One of the biggest investing trends both the ASX and world markets have seen since the Global Financial Crisis of 2008/09 has been the rise of passive investing through exchange traded funds (ETFs).
Retail investors in particular have flocked to ETFs over the past decade, attracted by cheap management fees, easy diversification and a bit of good old fashioned laziness (ETFs are passive, meaning you don't have to pick shares yourself). After all, if you can't beat the market (and most investors don't), why not just join it?

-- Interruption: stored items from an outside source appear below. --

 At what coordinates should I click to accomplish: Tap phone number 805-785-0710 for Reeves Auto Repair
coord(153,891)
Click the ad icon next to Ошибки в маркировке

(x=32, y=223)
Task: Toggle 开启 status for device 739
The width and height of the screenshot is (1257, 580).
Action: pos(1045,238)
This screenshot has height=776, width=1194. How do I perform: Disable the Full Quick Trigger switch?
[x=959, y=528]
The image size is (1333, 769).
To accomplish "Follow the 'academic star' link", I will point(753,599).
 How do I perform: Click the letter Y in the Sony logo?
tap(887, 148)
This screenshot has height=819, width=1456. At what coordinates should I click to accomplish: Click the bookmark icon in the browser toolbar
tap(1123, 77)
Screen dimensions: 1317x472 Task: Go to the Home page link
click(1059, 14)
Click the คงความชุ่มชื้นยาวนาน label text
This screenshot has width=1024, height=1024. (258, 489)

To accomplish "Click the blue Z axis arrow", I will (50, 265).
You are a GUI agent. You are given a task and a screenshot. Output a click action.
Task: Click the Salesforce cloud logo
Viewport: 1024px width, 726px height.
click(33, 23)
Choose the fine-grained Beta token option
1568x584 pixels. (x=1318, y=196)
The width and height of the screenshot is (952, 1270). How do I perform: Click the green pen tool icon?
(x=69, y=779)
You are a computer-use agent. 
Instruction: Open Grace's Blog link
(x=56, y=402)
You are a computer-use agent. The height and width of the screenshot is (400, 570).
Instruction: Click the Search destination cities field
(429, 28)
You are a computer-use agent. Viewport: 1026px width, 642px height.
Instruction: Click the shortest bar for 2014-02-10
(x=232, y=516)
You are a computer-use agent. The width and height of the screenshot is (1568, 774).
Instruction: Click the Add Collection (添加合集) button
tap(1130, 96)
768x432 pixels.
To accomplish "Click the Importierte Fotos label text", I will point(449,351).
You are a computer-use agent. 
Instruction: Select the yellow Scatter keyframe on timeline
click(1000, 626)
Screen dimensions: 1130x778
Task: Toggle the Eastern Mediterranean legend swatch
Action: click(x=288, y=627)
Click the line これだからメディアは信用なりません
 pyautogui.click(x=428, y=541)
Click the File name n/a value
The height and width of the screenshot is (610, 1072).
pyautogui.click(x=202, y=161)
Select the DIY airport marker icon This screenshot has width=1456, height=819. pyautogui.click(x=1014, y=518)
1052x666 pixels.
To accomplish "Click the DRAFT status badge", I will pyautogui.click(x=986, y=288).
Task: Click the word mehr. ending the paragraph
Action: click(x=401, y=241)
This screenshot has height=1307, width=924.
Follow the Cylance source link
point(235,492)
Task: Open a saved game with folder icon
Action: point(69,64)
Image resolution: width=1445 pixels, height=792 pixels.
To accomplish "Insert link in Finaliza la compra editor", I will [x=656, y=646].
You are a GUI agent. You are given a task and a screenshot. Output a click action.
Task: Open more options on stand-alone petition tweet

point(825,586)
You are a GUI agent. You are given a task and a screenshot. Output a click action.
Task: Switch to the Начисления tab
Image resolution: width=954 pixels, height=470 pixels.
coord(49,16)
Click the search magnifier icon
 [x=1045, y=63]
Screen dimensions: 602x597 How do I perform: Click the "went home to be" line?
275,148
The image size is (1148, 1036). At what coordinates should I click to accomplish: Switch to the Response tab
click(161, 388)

But, according to the Australian Financial Review, a famous investor is warning that ETFs might be in a bubble, and could even cause the next stock market crash.
Enter Michael Burry
Michael Burry, who is a US-based fund manager, made his name shorting (betting against) US mortgage-backed securities in 2008 – just before the GFC. He saw what most people didn't – a US financial system built on dodgy loans that was about to collapse – and made millions while the rest of the world lost out. This has justifiably given Mr. Burry a bit of a reputation as someone to listen to in the affairs of the stock market.
So what is Burry saying now?
Mr. Burry worries that the influx of capital into ETFs is causing a massive market distortion or bubble, commenting that "the bubble in passive investing through ETFs and index funds as well as the trend to very large size among asset managers has orphaned smaller value-type securities globally."
Essentially, what Burry is saying is that ETFs that follow indexes like the S&P 500 (such as the iShares S&P 500 ETF (ASX: IVV)) allocate capital away from smaller stocks that fall outside in the index in a distortional manner. Over time, this had led to the market pricing both large and small companies inefficiently and incorrectly.
Is he right?
Whilst not pretending to be nearly as qualified as Burry to comment on this matter, I do think that the massive growth in ETFs will have consequences that we do not yet understand. However, market-tracking indices still hold liquid stakes in reputable companies – companies that are still required to transparently and regularly publish their profitability (and thus, how much they are intrinsically worth). Thus, I am still comfortable holding share market ETFs like the Vanguard Australian Shares Index ETF (ASX: VAS) for the long-term.